● **INSTRUCTIONS FOR THE TASK**
Your answer should consist of the complete listing, repeated verbatim.

##### RECORDS FOR THIS TASK #####

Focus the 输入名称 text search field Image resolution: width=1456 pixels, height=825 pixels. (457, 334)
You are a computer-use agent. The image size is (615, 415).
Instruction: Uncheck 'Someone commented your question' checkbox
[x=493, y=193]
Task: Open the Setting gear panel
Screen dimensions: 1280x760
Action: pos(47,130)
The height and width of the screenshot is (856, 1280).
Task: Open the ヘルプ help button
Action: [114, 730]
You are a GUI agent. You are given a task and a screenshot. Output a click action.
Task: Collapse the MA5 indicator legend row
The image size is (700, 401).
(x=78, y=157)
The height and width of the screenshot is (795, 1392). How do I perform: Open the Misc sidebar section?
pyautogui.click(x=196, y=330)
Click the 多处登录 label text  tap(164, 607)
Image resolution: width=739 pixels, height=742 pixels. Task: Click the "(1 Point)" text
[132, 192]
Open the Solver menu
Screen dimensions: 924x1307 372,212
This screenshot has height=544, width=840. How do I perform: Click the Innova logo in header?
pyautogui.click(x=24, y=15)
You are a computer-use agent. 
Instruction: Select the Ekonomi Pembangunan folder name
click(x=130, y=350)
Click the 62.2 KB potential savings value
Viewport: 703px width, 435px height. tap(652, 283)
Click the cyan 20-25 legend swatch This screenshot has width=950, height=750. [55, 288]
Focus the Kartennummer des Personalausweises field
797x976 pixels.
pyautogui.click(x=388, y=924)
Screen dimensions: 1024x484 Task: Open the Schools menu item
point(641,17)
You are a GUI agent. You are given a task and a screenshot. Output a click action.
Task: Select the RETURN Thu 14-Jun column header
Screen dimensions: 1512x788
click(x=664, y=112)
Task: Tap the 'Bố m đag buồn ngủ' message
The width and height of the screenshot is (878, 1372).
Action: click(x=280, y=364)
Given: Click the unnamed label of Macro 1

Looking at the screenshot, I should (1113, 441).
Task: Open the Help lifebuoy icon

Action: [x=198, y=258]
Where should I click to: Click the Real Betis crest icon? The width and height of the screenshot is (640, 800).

#####

● **SOLVED EXERCISE**
Focus the 输入名称 text search field Image resolution: width=1456 pixels, height=825 pixels. (457, 334)
You are a computer-use agent. The image size is (615, 415).
Instruction: Uncheck 'Someone commented your question' checkbox
[x=493, y=193]
Task: Open the Setting gear panel
Screen dimensions: 1280x760
Action: pos(47,130)
The height and width of the screenshot is (856, 1280).
Task: Open the ヘルプ help button
Action: [114, 730]
You are a GUI agent. You are given a task and a screenshot. Output a click action.
Task: Collapse the MA5 indicator legend row
The image size is (700, 401).
(x=78, y=157)
The height and width of the screenshot is (795, 1392). How do I perform: Open the Misc sidebar section?
pyautogui.click(x=196, y=330)
Click the 多处登录 label text  tap(164, 607)
Image resolution: width=739 pixels, height=742 pixels. Task: Click the "(1 Point)" text
[132, 192]
Open the Solver menu
Screen dimensions: 924x1307 372,212
This screenshot has height=544, width=840. How do I perform: Click the Innova logo in header?
pyautogui.click(x=24, y=15)
You are a computer-use agent. 
Instruction: Select the Ekonomi Pembangunan folder name
click(x=130, y=350)
Click the 62.2 KB potential savings value
Viewport: 703px width, 435px height. tap(652, 283)
Click the cyan 20-25 legend swatch This screenshot has width=950, height=750. [55, 288]
Focus the Kartennummer des Personalausweises field
797x976 pixels.
pyautogui.click(x=388, y=924)
Screen dimensions: 1024x484 Task: Open the Schools menu item
point(641,17)
You are a GUI agent. You are given a task and a screenshot. Output a click action.
Task: Select the RETURN Thu 14-Jun column header
Screen dimensions: 1512x788
click(x=664, y=112)
Task: Tap the 'Bố m đag buồn ngủ' message
The width and height of the screenshot is (878, 1372).
Action: click(x=280, y=364)
Given: Click the unnamed label of Macro 1

Looking at the screenshot, I should (1113, 441).
Task: Open the Help lifebuoy icon

Action: [x=198, y=258]
Where should I click to: Click the Real Betis crest icon? The width and height of the screenshot is (640, 800).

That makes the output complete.